I do have to say that I started to lose a little faith toward the end. While I was willing to forgive the bizarreness of "Do Not Forsake Me Oh My Darling," the episodes "Living in Harmony" and "The Girl Who was Death" were a bit too stagey for me. The show was most entertaining when it was firmly grounded in the pseudo-"reality" of the Village itself. Dream sequences and other cutesy machinations only served to distract from an otherwise great show. And really, "Death" was just a waste, slipping sadly to the level of an Adam West "Batman" episode, but without the helpful "BAMs" and "POWWWs."
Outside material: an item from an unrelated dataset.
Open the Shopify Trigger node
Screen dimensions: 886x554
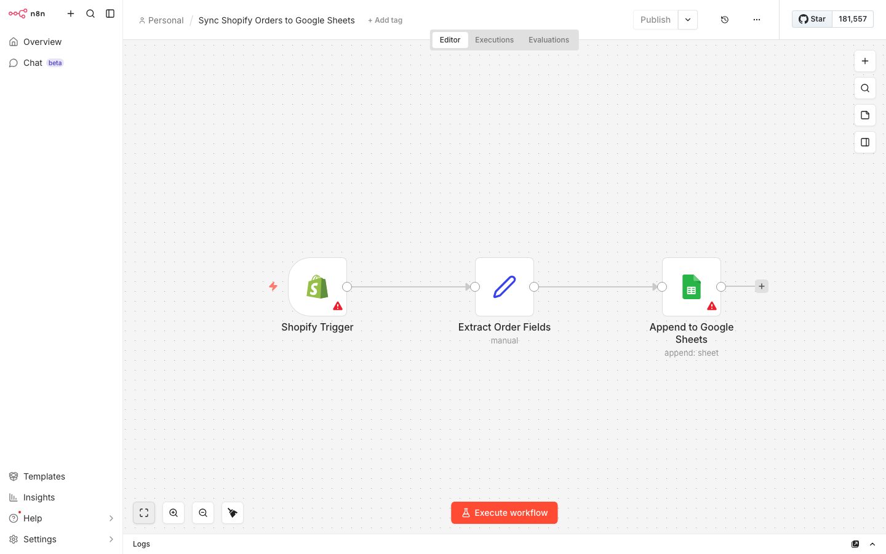click(317, 287)
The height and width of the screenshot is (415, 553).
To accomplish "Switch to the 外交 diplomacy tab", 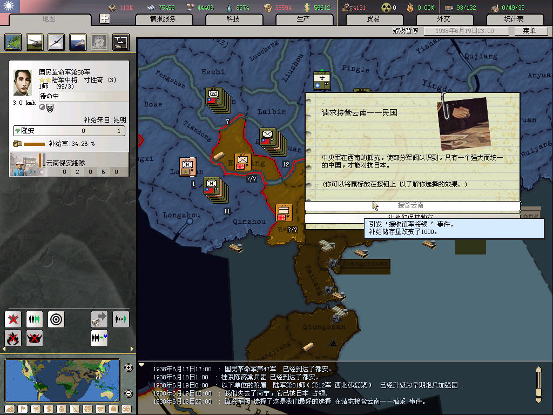I will click(443, 19).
Which brings me to "Fall Out." I was at once thrilled and perplexed by this episode. There were so many unusual visual and aural elements to take in and organize. So many images carried some sort of symbolic weight, though I had trouble really "getting" them on the first run through. I love the kangaroo court that ensues. I love No. 48's character. I love the hallucinatory feel of the episode.

But I hated the ending. I thought the reveal of No. 1 was a bit of a cop-out. I really would have preferred that there was no reveal of No. 1, or it's revealed that No. 1 was a machine, or that he wasn't really even there at that location, and was some desk clerk in London. Maybe one of those alternatives was really what you meant, and I just didn't get it. But the overthrow of the court, and the ensuing escape seemed very odd.

I loved that the butler stayed with No. 6, and that the number on his (self-opening) door was "1." Maybe that tells me all I need to know.

It was an odd way to end the series. Something tells me that was outside of your control, and I sympathize. I'd like to think that you weren't pleased to have to end it that way either. There's a sense of tension and disquiet in the ending. Perhaps that was just my projection upon the episode.

Despite my criticisms, however, I have to say that your program was one of the best television stories I've ever seen, and that all of the best TV storytellers currently spinning their tales owe you a great debt of gratitude for opening up the medium to the idea of a series being a difficult, abstract, and ultimately rewarding journey. Thank you for your artistic vision.